Un carabiniere sotto accusa dopo un inseguimento

Mi spiego. Qualche settimana fa ho commentato la condanna per resistenza a pubblico ufficiale di Fares Bouzidi, il tunisino che, non fermandosi all’alt dei carabinieri, ha provocato la morte dell’amico egiziano in fuga con lui. Ma dopo la sentenza con cui è stato sanzionato il giovane extracomunitario, è arrivato l’annuncio di chiusura indagini anche a carico dell’autista dell’Arma, la cui vettura, dopo aver toccato inavvertitamente lo scooter a causa di un’improvvisa sterzata a destra della moto, ha travolto e ucciso Ramy Elgaml.

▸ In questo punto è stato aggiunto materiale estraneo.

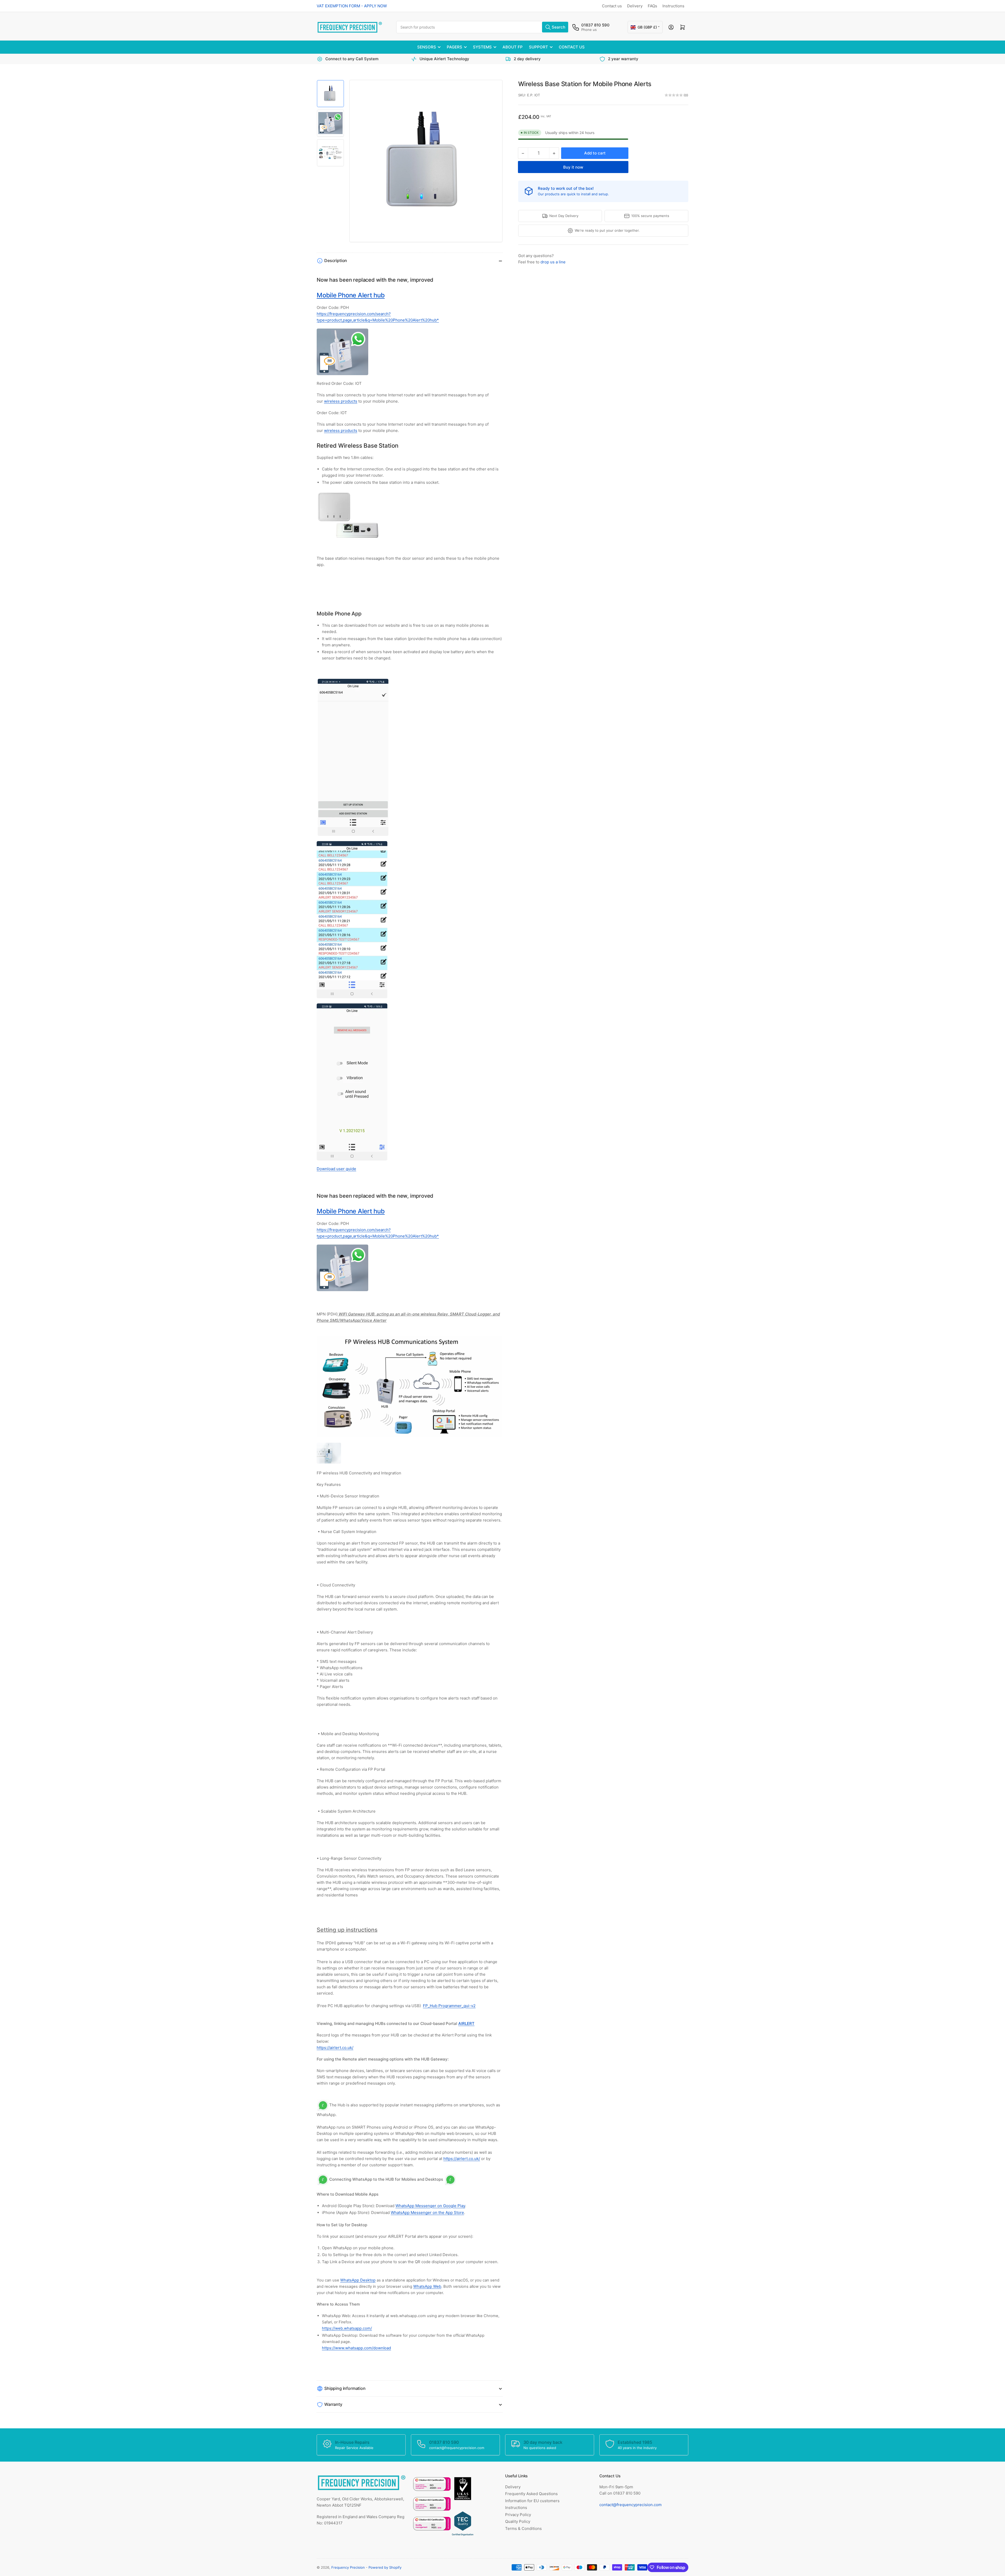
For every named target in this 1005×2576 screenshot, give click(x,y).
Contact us (612, 5)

Al carabiniere è contestato il reato di omicidio colposo, perché avrebbe inseguito i due fuggiaschi a distanza troppo ravvicinata. Qualcuno mi dovrebbe spiegare come si fa a dare la caccia a chi scappa restando lontano. Franco Gabrielli risponderebbe “prendendo la targa”, ma solo perché invece di inseguire i criminali forse l’ex capo della Polizia insegue qualcos’altro.

Da che mondo e mondo, se vuoi impedire a qualcuno di darsi alla macchia lo talloni. Ecco, per aver fatto il proprio dovere, un carabiniere dovrà prendersi un avvocato e difendersi da un’accusa infamante, ovvero di aver provocato la morte di un ragazzo con un comportamento colposo.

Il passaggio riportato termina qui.